------ Material for this exercise ------
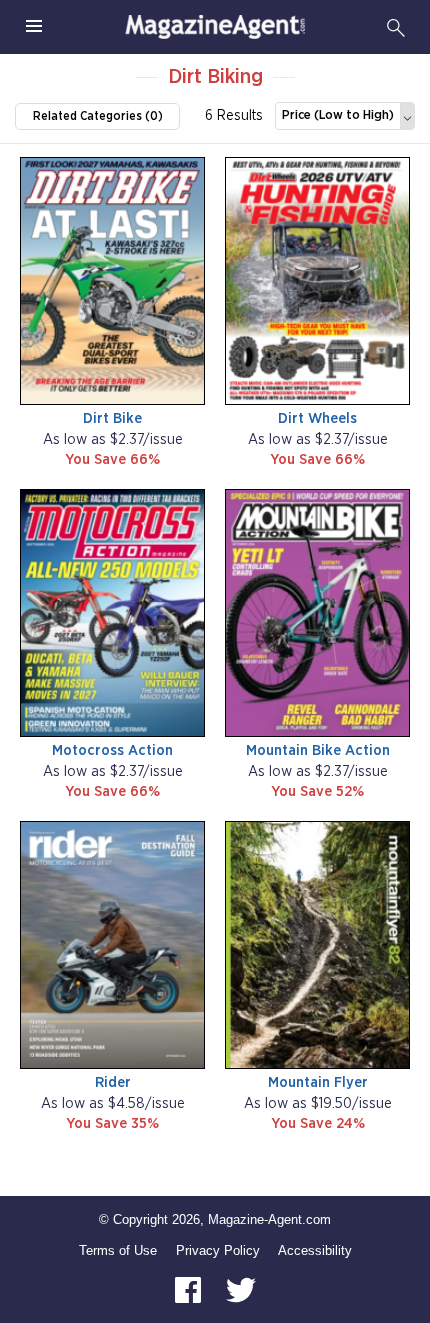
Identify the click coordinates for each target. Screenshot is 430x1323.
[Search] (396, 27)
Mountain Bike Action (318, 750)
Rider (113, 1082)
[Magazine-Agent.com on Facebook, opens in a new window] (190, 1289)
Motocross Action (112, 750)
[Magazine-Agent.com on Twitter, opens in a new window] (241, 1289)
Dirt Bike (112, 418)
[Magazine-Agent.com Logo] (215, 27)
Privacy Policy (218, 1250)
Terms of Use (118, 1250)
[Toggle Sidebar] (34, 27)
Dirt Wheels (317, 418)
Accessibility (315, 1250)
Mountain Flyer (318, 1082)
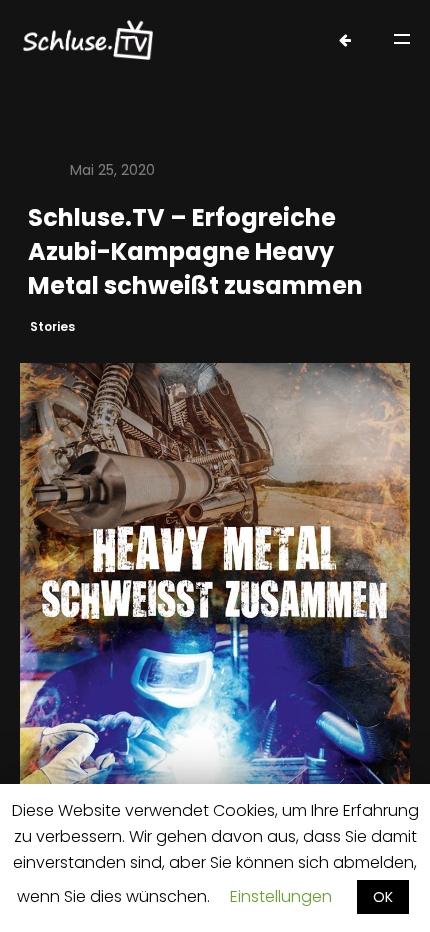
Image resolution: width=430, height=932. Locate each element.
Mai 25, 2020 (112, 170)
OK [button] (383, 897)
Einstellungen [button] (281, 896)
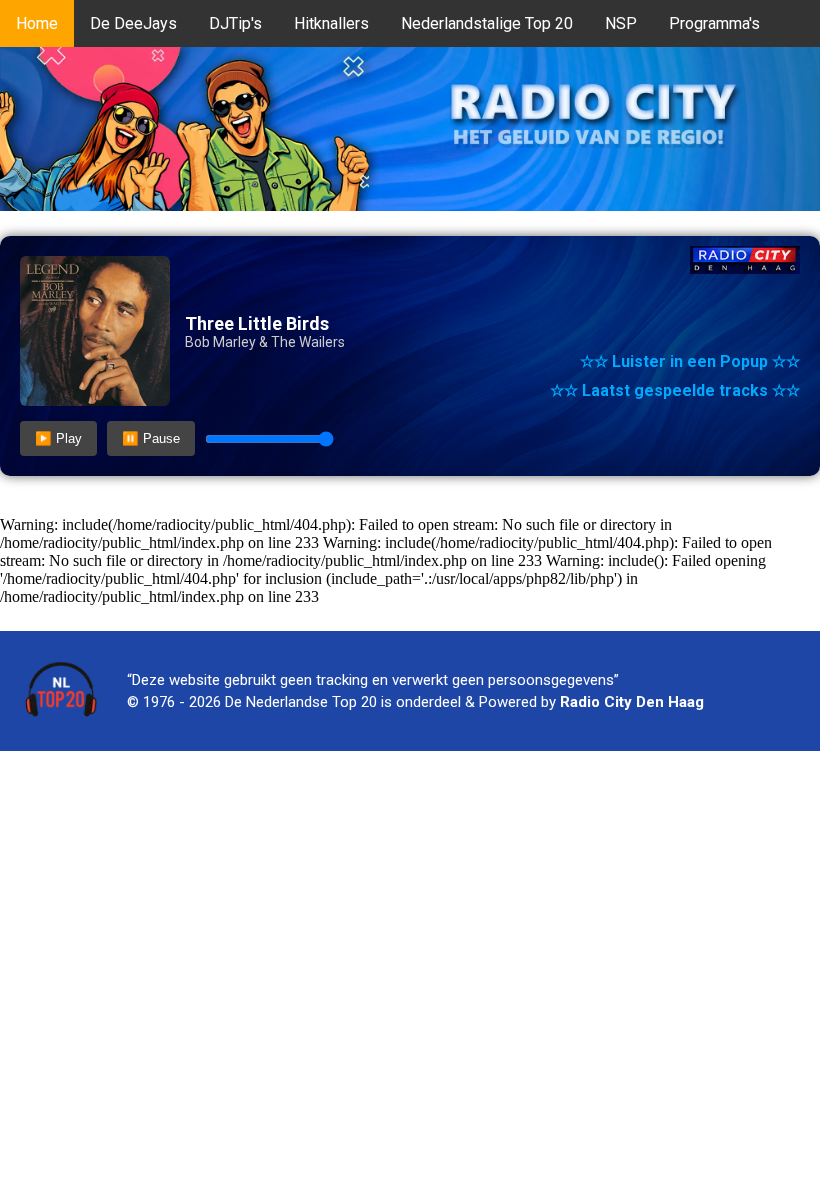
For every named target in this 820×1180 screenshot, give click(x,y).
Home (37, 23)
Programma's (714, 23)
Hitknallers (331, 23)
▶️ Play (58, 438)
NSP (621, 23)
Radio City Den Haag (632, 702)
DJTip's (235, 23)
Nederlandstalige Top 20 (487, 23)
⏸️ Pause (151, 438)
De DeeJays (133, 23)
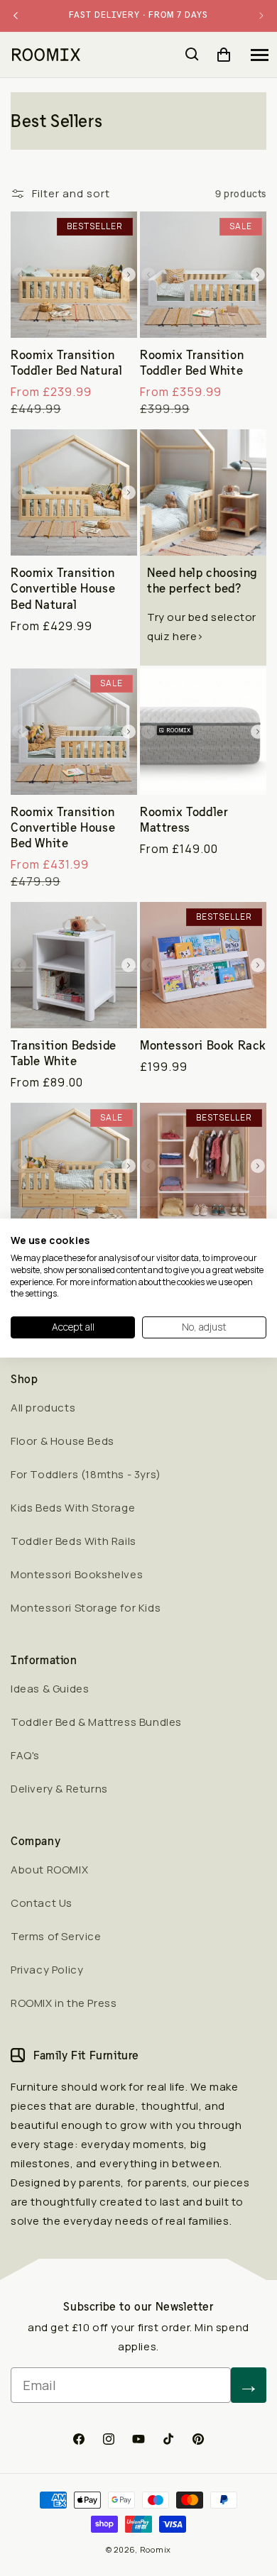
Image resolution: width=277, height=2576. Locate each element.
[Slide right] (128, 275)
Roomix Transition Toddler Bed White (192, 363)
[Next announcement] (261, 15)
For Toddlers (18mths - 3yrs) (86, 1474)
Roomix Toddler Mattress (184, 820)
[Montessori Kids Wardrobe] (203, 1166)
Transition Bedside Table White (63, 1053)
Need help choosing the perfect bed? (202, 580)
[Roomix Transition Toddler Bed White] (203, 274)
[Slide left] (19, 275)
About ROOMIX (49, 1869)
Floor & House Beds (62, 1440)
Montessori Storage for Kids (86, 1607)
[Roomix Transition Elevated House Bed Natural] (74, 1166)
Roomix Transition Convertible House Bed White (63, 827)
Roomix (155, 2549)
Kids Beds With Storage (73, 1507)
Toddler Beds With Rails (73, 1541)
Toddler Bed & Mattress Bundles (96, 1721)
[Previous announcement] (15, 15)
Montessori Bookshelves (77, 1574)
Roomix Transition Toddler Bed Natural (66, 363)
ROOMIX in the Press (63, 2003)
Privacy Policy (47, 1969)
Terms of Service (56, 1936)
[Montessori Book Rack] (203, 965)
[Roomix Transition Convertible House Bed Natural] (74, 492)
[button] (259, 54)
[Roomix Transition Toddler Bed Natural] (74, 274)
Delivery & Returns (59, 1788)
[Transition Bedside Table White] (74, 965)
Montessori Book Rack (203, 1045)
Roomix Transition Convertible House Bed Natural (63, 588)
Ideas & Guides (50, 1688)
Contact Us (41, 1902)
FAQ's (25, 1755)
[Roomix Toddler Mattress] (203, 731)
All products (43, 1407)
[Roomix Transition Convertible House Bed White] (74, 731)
------
### What is required
Each line in the entries above, starting at the line with "[button] (259, 54)" and ending at the line with "Ideas & Guides (50, 1688)", is to be printed exactly, and only those lines.

### Solution to the exercise
[button] (259, 54)
[Roomix Transition Toddler Bed Natural] (74, 274)
Delivery & Returns (59, 1788)
[Transition Bedside Table White] (74, 965)
Montessori Book Rack (203, 1045)
Roomix Transition Convertible House Bed Natural (63, 588)
Ideas & Guides (50, 1688)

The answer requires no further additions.